Performance of Classification Algorithms for Prediction of Crop Cultivation by Reducing the Dimensionality of a Data Set
I. Rajeshwari1, K. Shyamala2
1Mrs. I.Rajeshwari,, Associate Professor of Computer Science, Queen Mary‘s College, Chenna, Tamilnadu, India. Email:
2Dr. K. Shyamala, Associate Professor of Computer Science, Dr. Ambedkar Govt. Arts College, Vyasarpadi, Chennai, Tamilnadu, India. Email: 

Manuscript received on November 15, 2019. | Revised Manuscript received on November 23, 2019. | Manuscript published on November 30, 2019. | PP: 101-105 | Volume-8 Issue-4, November 2019. | Retrieval Number: C6285098319/2019©BEIESP | DOI: 10.35940/ijrte.C6285.118419

Open Access | Ethics and Policies | Cite  | Mendeley | Indexing and Abstracting
© The Authors. Blue Eyes Intelligence Engineering and Sciences Publication (BEIESP). This is an open access article under the CC-BY-NC-ND license (http://creativecommons.org/licenses/by-nc-nd/4.0/)
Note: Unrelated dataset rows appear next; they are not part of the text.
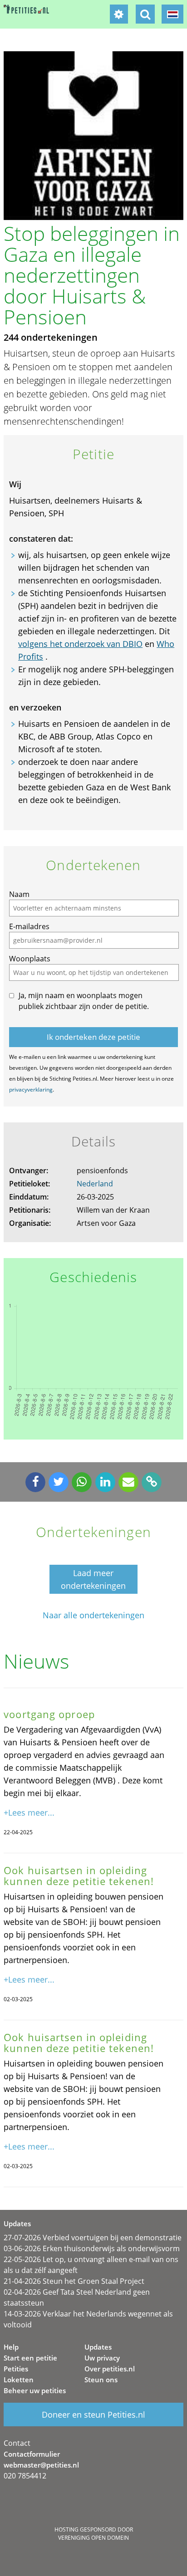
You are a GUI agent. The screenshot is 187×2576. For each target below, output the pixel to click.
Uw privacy (102, 2357)
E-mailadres (29, 926)
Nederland (95, 1184)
Abstract: Agriculture plays an important role in Indian economy. Maximizing the crop productivity in one of the main tasks that farmers are facing in their day to day life. They are also lacking in the basic knowledge of nutrient content of soil and selection of crops those best suits their soil thereby improving the crop productivity. In this work, the dataset has been taken from the soil test centres of Dindigul district, Tamilnadu. The parameters are the 12 various nutrients present in the soil samples collected from the different regions of Dindigul district. Using PCA, the dataset has been reduced to 8 parameters. Data Mining classification techniques like decision tree, KNN, Kernal SVM, Linear SVM, Logistic regression, Naive Bayes and Random forest are deployed on the original and dimensionality reduced datasets to predict the crops to be cultivated based on the availability of soil nutrient in the datasets. The performance of the algorithms are analysed based on certain metrics like Accuracy score, Cohen’s Kappa, Precision, Recall And F-Measures, Hamming Loss, Explained Variance Score, Mean Absolute Error, Mean Squared Error and Mean Squared Logarithmic Error. The Confusion matrix and Classification report are used for analysis. The Decision Tree is found to be the best algorithm for the soil datasets and dimensionality reduction does not affect the prediction.
Keywords: Classification, Data Mining, Decision tree, Soil nutrient.
Scope of the Article: Classification.